▶ **JOB A**:
Reproduce the records that follow the sleep-training post word for word, leaving out the pictures.

▶ **SUPPLIED PASSAGE**:
╔══

Like all parents with infants, sleep is a major issue. Ours and our baby’s–when, where and how often.
With all that in mind, Meghan and I have been sleep training our son, Cash.
Sleep training? Sounds like the kind of training we’d all love to sign up for! Certainly seems to require less effort than basic training and cross training.
The concept of sleep training seemed silly to me. What training is necessary to sleep? If you are tired, you sleep. If you are not tired, you don’t sleep.
Simple, right? Not exactly.
There are a handful of standard sleep training methods for infants, with off-shoots and modifications on each one. Here are some methods: Ferber, Gradual Parent Removal, Scheduled Awakenings, Tear-free and “Cry it Out.” The last one is the precursor to the “walk it off” mentality when the kid falls and cries.
We opted for Ferberizing. This method directs you to put your baby to bed while he is still awake but tired and ready to sleep. Then you leave the room. We did and yes, Cash cried and yes, I had to hold Meghan back from turning around and picking him up–she asked me to in case you think I’m unnecessarily strong-arming my wife. I had to do this for only five minutes, then she was allowed to go in and sooth him but not pick him up or cuddle, just a one minute check-in so that he was assured we were still in the house and didn’t run off to some tropical isle without him.
This photo might help you understand how hard it is for Meghan to see her son seeking her comfort and how much harder it was for me to let her, let him cry.
(Warning: Do not try this in your crib…the manual says the crib will hold only “up to fifty pounds”…so this was the one and only time Meghan did this. FYI-It is still intact. If I had gotten in like this…Cash and I would played our first game of “Pick-up Sticks!”)

╚══

▶ **TASK MATERIAL**:
╔══

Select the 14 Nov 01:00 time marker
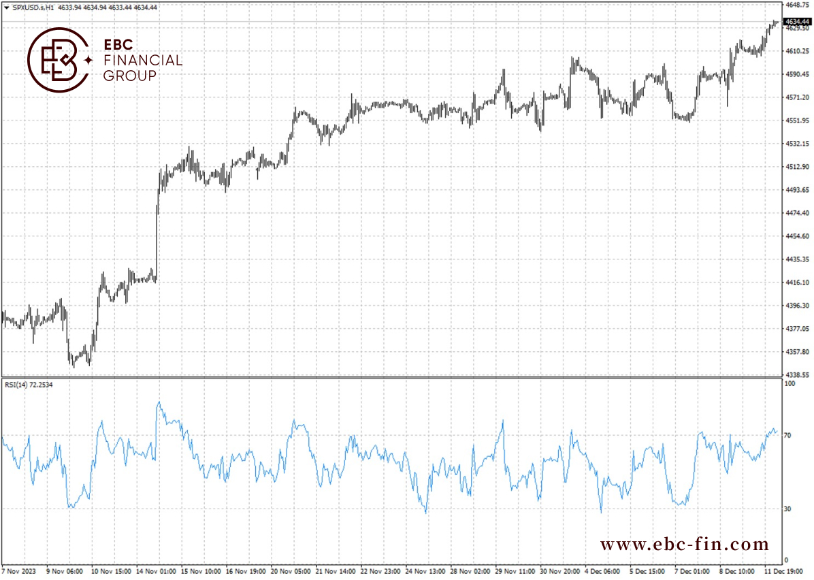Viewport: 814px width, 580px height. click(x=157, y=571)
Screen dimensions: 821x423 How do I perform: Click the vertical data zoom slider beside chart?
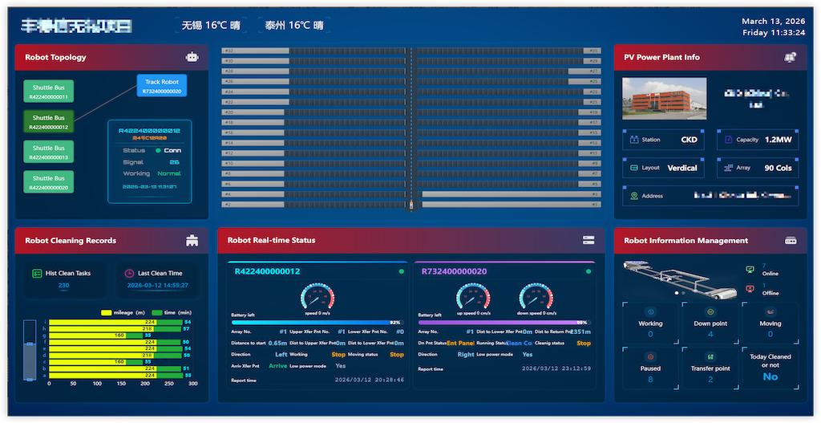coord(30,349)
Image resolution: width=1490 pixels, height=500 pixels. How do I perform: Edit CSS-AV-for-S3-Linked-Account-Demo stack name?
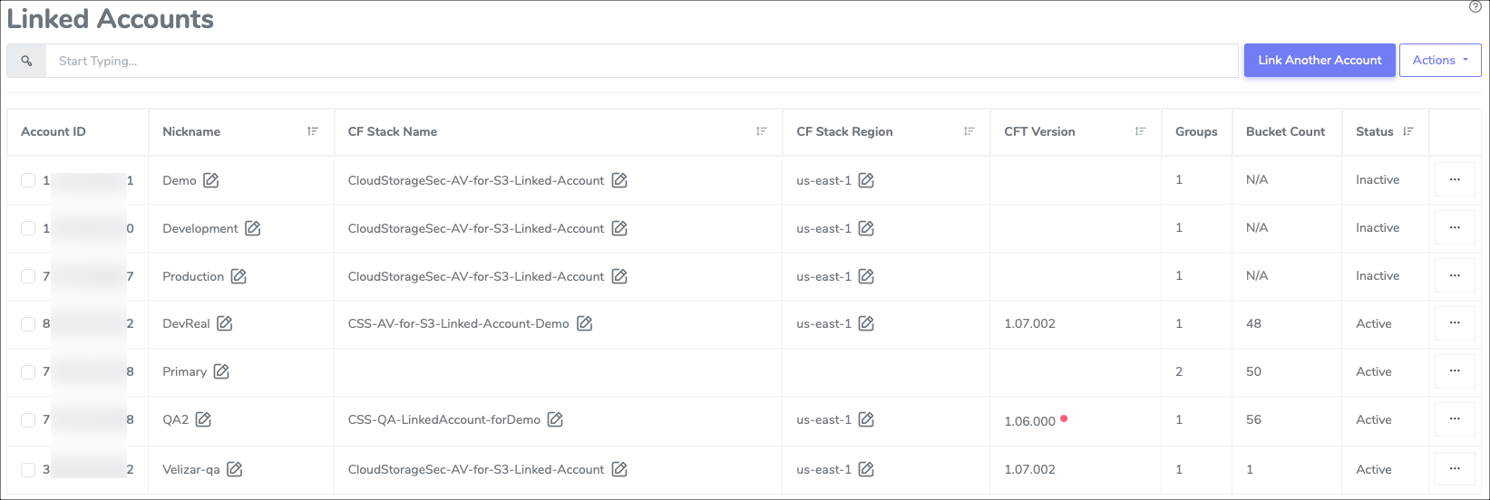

╚══

▶ **JOB B**:
According to the sleep-training post, which method did the parents choose for their son?

▶ **WRITTEN ANSWER A**:
Select the 14 Nov 01:00 time marker
Viewport: 814px width, 580px height. click(x=157, y=571)
Screen dimensions: 821x423 How do I perform: Click the vertical data zoom slider beside chart?
coord(30,349)
Image resolution: width=1490 pixels, height=500 pixels. How do I perform: Edit CSS-AV-for-S3-Linked-Account-Demo stack name?

▶ **WRITTEN ANSWER B**:
Ferberizing.